"I have seen a significant number of married couples who come to therapy to deal with lack of sex after baby," says Irina Firstein, a relationship specialist. "I don't think time is the issue here." When babies arrive, it can be the best time of your life.
However, for many couples, their intimacy takes a back seat. "Many women, in particular, become exclusively focused on their newborn for many understandable reasons," Firstein says. "They get caught up in the minutia of baby care issues and lose the sight of the big picture: The husband." It's deadly to marriages, Firstein points out.
So before times get tough for you and your hubby, keep these tips in mind...
We are all aware of how uncomfortable that extra baby weight can be and definately doesn't help gear up your sex drive. "Many women have difficulties feeling sexual and sexy due to weight gain, tiredness and having many of the affection needs met by baby," Firstein adds. "Please don't let this get in the way of your love and sexual expression to your husband." Firstein reminds that the weight will come off.

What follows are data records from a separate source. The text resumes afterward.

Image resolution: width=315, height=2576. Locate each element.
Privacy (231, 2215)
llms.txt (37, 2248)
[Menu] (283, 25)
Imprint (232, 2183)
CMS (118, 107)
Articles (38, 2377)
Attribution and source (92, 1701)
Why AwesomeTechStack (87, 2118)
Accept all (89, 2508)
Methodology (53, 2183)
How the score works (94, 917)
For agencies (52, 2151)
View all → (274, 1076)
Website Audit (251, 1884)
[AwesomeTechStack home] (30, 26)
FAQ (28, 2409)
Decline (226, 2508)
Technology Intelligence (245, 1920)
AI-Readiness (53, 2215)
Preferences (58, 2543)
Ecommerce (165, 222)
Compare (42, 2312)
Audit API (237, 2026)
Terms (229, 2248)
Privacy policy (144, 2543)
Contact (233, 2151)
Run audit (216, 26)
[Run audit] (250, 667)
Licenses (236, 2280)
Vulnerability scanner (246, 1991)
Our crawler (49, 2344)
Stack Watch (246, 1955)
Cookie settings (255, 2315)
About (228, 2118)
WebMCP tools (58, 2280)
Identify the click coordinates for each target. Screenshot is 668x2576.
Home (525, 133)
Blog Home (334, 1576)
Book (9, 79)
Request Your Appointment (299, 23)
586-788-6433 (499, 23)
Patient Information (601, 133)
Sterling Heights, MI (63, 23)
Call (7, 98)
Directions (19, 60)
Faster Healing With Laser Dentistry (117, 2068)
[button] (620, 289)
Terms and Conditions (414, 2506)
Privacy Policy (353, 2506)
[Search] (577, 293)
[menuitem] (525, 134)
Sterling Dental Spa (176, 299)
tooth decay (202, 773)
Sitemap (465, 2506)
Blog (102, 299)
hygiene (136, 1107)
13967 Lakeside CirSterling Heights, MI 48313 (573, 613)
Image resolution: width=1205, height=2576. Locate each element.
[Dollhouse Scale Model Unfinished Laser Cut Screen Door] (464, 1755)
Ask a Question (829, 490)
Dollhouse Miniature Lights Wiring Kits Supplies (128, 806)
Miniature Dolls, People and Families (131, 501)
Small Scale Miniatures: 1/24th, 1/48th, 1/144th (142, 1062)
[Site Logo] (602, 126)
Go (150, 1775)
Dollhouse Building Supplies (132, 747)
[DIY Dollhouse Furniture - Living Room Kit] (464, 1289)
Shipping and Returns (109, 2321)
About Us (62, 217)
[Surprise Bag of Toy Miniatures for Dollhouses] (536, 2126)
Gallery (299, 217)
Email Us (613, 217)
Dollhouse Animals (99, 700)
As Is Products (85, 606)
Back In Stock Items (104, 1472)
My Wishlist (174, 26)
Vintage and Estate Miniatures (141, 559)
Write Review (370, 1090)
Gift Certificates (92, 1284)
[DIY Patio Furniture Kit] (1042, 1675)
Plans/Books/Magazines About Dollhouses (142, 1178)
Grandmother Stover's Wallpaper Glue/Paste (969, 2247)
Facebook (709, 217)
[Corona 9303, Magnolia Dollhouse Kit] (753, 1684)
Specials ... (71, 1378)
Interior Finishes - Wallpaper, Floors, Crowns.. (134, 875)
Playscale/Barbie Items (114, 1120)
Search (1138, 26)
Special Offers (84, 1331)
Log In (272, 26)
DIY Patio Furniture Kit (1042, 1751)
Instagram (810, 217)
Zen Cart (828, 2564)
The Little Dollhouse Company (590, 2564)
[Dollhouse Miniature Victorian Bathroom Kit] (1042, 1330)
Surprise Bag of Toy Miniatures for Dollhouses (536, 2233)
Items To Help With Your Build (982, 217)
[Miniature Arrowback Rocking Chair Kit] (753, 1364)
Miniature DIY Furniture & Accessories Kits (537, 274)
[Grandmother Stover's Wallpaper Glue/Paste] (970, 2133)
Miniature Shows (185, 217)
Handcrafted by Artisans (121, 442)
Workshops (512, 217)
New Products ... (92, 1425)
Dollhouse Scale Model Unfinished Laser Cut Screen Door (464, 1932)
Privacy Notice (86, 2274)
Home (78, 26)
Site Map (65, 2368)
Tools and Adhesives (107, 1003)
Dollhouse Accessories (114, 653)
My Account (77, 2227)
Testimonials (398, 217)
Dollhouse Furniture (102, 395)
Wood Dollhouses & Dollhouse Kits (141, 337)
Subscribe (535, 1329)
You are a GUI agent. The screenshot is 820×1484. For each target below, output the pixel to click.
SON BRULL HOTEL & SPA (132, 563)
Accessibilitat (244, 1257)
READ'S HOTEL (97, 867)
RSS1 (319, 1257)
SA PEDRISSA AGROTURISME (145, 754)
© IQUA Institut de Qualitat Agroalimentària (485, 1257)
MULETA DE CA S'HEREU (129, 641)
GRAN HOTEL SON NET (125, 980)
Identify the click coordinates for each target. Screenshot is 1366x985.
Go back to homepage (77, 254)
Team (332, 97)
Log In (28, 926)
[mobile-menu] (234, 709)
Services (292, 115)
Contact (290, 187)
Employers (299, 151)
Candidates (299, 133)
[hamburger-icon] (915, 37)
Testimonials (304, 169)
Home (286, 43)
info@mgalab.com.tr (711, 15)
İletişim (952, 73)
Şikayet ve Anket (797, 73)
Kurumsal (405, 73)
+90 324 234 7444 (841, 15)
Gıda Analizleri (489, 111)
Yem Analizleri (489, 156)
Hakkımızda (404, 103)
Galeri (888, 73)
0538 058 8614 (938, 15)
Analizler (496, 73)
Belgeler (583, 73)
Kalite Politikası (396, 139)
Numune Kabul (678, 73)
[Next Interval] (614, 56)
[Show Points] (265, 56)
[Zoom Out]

Don't forget, when the baby sleeps, you sleep. You need this rest so you most importantly are excited when your husband walks through the door. There's nothing sexy about a stressful sleep deprived wife. And by the same token, your husband should be just as excited to see you, as well.
You know how foreplay is sometimes more fun than all the action? Imagine how fun foreplay before foreplay is. Before you go home to engage in whoopie with your honey, entice him while he's in the office or running errands with a seductive e-mail.
Not sure if you can do this from your work e-mail? Try a service like HoochyMail.com, an online service that brings couples closer together safely and securely. You and your man can share your fantasies via cyberspace. And the best part is, it's free. This is also a good service to use for long-distance couples and ideal when you are out of town for work. When you and your man finally get together, it'll be on!
Adding a baby to your already busy schedule can make things a bit more complicated. "If you must, schedule time alone with your spouse," Firstein advises. "Go out for a glass of wine once a week. Leave the baby with a sitter or a relative."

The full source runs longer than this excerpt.